IATIA will use Bio-Rad partnership to focus on AP
Thursday, 22 May, 2003
A recent deal with Bio-Rad Asia-Pacific has seen Melbourne bio-optical equipment makers IATIA expand sales into an impressive 17 countries throughout the region.
The deal, expected to reap more than $AUD1 million revenue for IATIA, is to license QPm phase imaging software into every confocal microscope sold by Bio-Rad AP over the next three years.
Confocal microscopy produces completely in-focus 3D detail of biological specimens. Its digital phase imaging capability is achieved without the use of additional optical hardware, and allows users access to previously inaccessible information from samples, and offers results difficult to achieve using conventional confocal microscopy.
Bio-Rad AP is a subsidiary of Bio-Rad Laboratories, a listed US company with annual sales of $US900 million into the life science research market.
"Bio-Rad's association with IATIA will allow us to take Australian technology into the Asian multi-million dollar microscopy market. The QPm product will enhance the functionality of both the company's Radiance2100 confocal product and its new compact CellMap product," said Bio-Rad's Chris Johnson, AP microscopy business manager.
IATIA described the deal as "significant" for the company, and managing director Brian Powell said the deal was a satisfying confirmation of the company's direction in the life sciences market.
"We launched the company on the basis of our phase imaging technology's potential in the life sciences sector.

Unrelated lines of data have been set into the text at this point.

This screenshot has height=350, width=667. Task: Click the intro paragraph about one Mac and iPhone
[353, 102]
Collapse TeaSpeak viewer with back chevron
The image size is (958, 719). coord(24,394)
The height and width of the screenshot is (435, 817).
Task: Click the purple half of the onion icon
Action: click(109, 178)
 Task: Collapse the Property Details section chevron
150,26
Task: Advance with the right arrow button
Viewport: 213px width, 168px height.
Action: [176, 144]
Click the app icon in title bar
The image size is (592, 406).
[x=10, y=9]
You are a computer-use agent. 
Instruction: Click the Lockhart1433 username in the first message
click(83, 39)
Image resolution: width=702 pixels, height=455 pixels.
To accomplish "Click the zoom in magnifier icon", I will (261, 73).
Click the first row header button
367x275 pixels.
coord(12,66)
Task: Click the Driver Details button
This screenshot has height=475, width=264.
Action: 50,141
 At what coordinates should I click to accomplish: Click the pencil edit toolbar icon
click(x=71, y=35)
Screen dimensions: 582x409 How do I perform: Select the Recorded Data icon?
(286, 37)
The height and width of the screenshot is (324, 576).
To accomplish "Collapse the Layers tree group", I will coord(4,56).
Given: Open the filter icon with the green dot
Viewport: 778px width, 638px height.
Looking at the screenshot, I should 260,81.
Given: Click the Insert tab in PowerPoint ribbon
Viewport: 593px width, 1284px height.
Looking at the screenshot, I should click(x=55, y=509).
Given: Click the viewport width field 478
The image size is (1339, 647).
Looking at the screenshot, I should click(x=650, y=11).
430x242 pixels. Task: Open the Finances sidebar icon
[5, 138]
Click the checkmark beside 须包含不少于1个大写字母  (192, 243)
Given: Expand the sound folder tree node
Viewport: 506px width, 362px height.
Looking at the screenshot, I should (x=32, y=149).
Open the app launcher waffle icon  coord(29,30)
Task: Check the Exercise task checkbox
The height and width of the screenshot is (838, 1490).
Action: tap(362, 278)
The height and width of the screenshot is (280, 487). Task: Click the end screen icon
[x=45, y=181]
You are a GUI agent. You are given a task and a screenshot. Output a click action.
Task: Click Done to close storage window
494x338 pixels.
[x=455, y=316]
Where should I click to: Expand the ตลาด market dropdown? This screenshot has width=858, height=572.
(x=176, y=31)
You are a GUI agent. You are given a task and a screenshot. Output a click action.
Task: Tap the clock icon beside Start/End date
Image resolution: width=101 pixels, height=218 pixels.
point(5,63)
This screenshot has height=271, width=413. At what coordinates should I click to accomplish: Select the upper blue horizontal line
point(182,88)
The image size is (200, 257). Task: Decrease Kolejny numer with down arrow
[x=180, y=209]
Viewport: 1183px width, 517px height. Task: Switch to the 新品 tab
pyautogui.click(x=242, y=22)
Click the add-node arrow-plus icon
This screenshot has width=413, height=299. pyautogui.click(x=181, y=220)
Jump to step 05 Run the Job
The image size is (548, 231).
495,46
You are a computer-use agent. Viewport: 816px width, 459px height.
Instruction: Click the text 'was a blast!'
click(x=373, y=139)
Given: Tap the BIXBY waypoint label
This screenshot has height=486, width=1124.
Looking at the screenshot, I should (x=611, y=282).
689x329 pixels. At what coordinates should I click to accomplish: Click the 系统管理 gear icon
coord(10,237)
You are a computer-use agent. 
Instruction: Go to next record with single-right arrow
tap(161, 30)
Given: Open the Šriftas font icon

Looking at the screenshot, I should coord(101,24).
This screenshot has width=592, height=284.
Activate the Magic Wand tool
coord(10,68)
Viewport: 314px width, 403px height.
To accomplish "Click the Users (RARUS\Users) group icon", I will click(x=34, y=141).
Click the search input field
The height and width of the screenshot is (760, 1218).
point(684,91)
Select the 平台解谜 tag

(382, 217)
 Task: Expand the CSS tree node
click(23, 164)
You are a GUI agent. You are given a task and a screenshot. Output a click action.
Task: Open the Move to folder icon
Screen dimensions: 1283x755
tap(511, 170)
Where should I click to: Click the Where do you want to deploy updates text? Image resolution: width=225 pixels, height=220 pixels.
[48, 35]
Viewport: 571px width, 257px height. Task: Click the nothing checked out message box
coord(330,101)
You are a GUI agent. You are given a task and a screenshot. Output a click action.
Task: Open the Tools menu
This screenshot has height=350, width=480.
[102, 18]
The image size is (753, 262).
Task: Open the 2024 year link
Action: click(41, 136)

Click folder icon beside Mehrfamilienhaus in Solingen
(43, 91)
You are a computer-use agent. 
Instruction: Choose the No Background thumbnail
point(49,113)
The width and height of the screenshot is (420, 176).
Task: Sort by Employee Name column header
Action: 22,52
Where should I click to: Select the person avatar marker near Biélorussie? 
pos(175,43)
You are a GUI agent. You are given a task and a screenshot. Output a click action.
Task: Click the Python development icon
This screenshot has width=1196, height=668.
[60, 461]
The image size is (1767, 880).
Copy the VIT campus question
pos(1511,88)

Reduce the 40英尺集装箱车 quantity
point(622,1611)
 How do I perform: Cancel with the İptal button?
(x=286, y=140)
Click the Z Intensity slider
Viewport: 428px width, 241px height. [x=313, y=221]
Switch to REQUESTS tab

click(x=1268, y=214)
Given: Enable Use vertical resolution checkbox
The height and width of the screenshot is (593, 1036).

It's exciting to think what's ahead for us... with the commercialisation of some of the other applications we have discovered in the past year or so," he said.
Powell said some of the most promising applications for the company's IP were outside the life sciences. They included surveillance and detection for defence and security, improved imaging through smoke and haze, and defect monitoring across a range of manufacturing industries.
Pentax deal bearing fruit for Optiscan
In another confocal equipment breakthrough, Melbourne medical instruments company Optiscan exhibited what it claimed as the first confocal endomicroscope at the Digestive Diseases Congress in Orlando, Florida. The Pentax-partnered device allows non-invasive examination of tissue inside the body, providing 3D, real-time images of living cells. Previously, only low-magnification images from inside the body have been possible.